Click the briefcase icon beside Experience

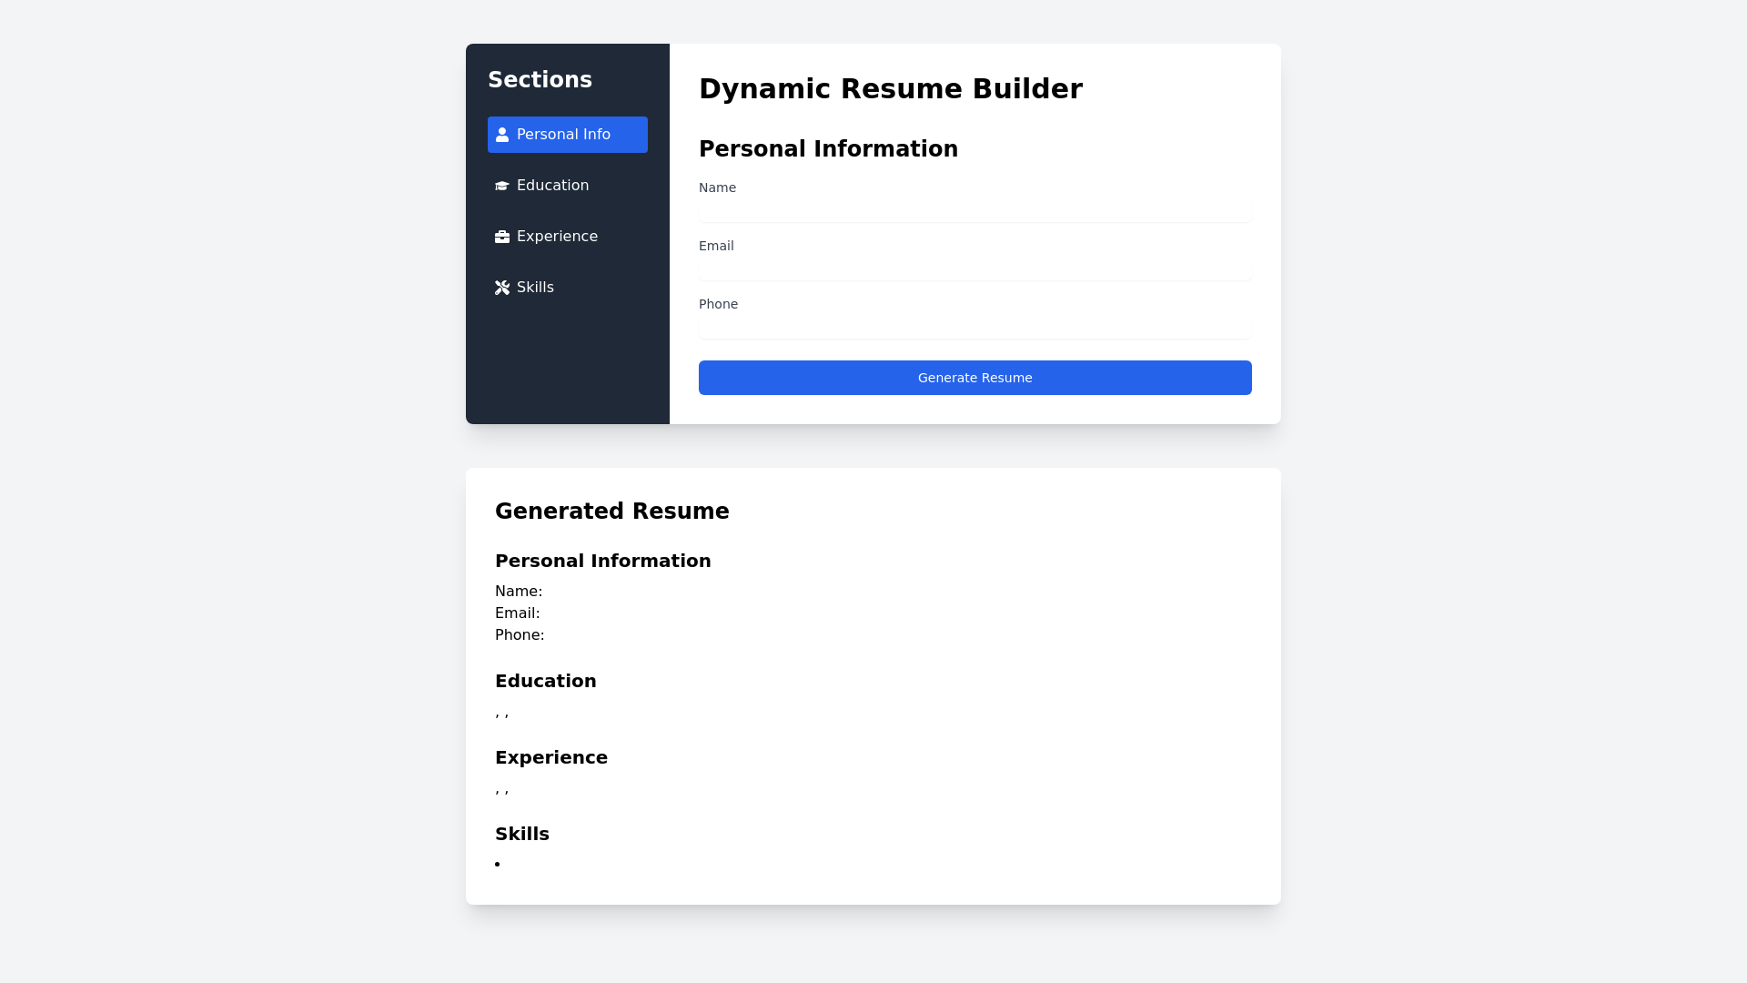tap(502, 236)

--------------------

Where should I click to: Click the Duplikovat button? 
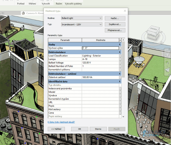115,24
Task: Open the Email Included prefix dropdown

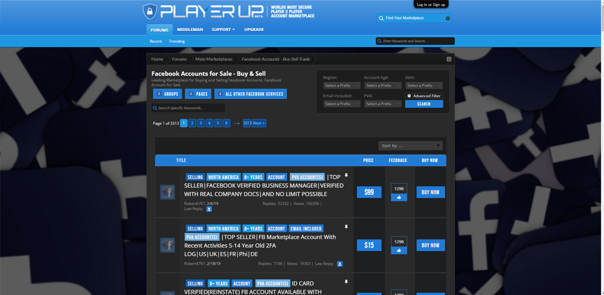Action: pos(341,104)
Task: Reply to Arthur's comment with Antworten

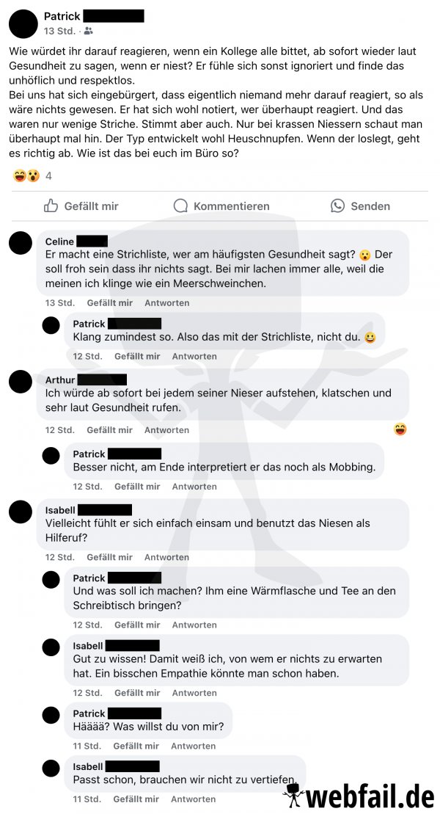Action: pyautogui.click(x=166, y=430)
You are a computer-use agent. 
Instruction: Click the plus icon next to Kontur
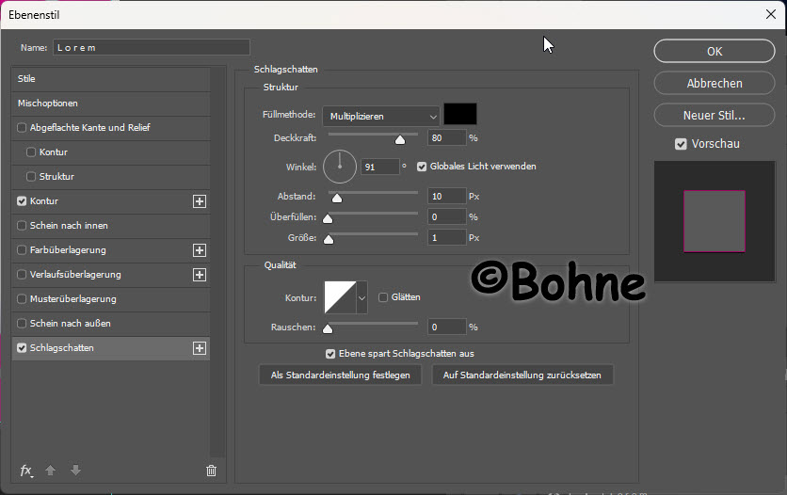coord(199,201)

--------------------

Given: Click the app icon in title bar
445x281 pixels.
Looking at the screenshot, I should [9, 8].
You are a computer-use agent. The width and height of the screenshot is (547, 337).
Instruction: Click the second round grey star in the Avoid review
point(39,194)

--------------------

Exercise
Give the part of the data above that opens with the line containing "Task: Open the Email Included prefix dropdown" and closes with the line containing "coord(199,201)" as a Markdown table with the columns Row and Line, numbering each line and leaving out blank lines and pictures.

Expected answer
| Row | Line |
|---|---|
| 1 | Task: Open the Email Included prefix dropdown |
| 2 | Action: pos(341,104) |
| 3 | Task: Reply to Arthur's comment with Antworten |
| 4 | Action: pyautogui.click(x=166, y=430) |
| 5 | You are a computer-use agent.  |
| 6 | Instruction: Click the plus icon next to Kontur |
| 7 | coord(199,201) |